Quanto à manutenção dos níveis de publicação nos países desenvolvidos, vários fatores podem ser levados em consideração, como, por exemplo, a recente crise econômica, que pode ter afetado a disponibilização de capital para pesquisa, ou mesmo o interesse em outras áreas de pesquisa, uma vez que as doenças negligenciadas não fazem parte dos

problemas existentes em seu território, ou até mesmo o fato de os pesquisadores que antes trabalhavam somente nos centros de pesquisa desses países terem encontrado espaço em outras regiões.

Na Figura 19 pode-se observar um mapa com todos os países e o número total de suas publicações durante os trinta anos analisados. Os países coloridos com o tom de verde mais claro possuem maior produção. Alguns países tiveram o número de produções científicas descrito no mapa para melhor compreensão dos desvios de tonalidade.

FIGURA 19. Mapa-múndi da quantidade de publicações científicas sobre leishmaniose por país

Fonte: elaboração do autor

Legenda: mapa-múndi com diferenças de tonalidade do verde mais claro para o mais escuro relacionadas ao número de publicações por país. Os países na cor vermelha não tiveram publicações registradas no período analisado. Quanto mais claro o verde, maior o número absoluto de publicações para o país.

Foram analisadas também as palavras-chave, ou MeSH, que chegaram a um total de 7.356. Destas, 2.425 foram utilizadas apenas uma vez, e 1.072, apenas duas vezes. No outro espectro verificou-se que quatro MeSH tiveram mais de 10 mil aparições, sendo elas

immunology, metabolism, animals e genetics. Um dos objetivos da pesquisa foi entender

como são produzidos novos conhecimentos científicos em uma área específica. Partiu-se do pressuposto de que os MeSH denotam o conhecimento utilizado nos respectivos trabalhos.
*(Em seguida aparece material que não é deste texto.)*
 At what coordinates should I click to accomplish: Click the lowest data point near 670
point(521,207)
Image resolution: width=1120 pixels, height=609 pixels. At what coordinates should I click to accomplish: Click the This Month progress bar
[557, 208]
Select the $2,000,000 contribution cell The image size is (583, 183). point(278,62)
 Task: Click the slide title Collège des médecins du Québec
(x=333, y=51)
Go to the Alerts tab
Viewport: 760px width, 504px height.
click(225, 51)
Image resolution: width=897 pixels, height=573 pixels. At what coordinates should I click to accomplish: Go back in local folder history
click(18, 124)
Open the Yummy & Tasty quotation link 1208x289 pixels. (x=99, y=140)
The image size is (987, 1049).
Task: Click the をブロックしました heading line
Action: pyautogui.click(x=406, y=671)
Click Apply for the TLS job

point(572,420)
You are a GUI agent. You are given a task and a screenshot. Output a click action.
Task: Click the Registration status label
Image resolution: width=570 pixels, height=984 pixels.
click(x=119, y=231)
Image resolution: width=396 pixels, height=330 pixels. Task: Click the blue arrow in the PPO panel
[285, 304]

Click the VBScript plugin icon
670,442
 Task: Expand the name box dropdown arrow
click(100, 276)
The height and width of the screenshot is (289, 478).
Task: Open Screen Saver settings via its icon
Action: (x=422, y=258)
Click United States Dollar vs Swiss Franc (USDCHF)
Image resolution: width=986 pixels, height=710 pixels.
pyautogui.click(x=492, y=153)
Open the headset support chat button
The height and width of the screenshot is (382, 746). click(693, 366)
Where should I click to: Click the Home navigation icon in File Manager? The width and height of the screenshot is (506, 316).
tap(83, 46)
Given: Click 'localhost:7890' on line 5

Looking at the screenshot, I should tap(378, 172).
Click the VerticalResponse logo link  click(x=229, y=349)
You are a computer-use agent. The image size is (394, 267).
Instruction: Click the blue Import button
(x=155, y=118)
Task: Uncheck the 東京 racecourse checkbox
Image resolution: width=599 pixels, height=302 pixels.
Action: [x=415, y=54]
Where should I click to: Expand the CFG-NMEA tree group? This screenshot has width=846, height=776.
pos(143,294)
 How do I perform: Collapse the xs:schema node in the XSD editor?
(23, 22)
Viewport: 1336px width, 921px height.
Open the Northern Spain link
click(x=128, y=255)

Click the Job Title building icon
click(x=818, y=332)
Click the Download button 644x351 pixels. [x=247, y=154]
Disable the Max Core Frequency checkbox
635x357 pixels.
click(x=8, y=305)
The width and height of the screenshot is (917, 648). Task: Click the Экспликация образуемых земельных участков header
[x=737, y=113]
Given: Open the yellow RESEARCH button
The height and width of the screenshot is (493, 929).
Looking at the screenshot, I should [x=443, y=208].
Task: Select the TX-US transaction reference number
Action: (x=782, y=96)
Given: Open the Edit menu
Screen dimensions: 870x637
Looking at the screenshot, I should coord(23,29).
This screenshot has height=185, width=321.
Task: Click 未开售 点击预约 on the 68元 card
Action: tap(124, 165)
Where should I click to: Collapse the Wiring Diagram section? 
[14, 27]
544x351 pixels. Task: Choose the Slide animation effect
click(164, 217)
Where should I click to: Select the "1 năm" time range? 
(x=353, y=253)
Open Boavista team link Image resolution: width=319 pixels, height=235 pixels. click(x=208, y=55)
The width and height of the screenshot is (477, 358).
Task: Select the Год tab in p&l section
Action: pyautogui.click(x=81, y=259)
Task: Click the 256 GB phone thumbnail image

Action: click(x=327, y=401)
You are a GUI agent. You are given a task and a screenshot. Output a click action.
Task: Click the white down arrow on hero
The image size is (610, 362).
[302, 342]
Na Tabela 2 é apresentado o número de palavras-chave por período, o número de novas palavras naquele mesmo período comparado ao período anterior e dessas, quantas apareceram apenas uma vez naquele período.

TABELA 2. Número de MeSH por período em pesquisas sobre leishmaniose Período Número de MeSH Número de novas MeSH Novo MeSH uma única vez

1981-1984 1.272 --- --- 1985-1988 1.728 864 126 1989-1992 2.086 797 158 1993-1996 2.483 858 206 1997-2000 2.860 801 248 2001-2004 3.293 845 340 2005-2008 3.895 1.000 565 2009-2012 4.145 913 693

Fonte: elaboração do autor

Pode-se perceber que, apesar do crescimento do número de publicações, conforme apresentado na Figura 20, e consequentemente do número total de MeSH por período apresentado na Tabela 2, o número de novos MeSH não tem acompanhado a mesma proporção. Ademais, existe o agravante quanto ao aumento de palavras-chave que apareceram apenas uma única vez durante um período de quatro anos, o que pode demonstrar sua baixa relevância.

Um melhor entendimento sobre a utilização dos MeSH só pode ocorrer com o acompanhamento de um especialista na área, o qual opinará sobre a relevância ou não de certas palavras, tanto as muito utilizadas, como imunology, como aquelas que aparecem apenas uma vez durante certo período.

Outro elemento importante nessa análise é a forma como os MeSH são organizadas de forma hierárquica. O padrão de organização definido pela NLM faz com que palavras (conceitos) mais abrangentes fiquem no topo da lista, e assuntos mais específicos sejam colocados em um nível hierárquico inferior. Uma vez que uma palavra de um nível menor é utilizada, seus antecessores também são utilizados para representar aquele artigo. Isso explica o motivo pelo qual palavras como immunology chegam a aparecer mais de 10 mil vezes em um universo de 16.482 artigos.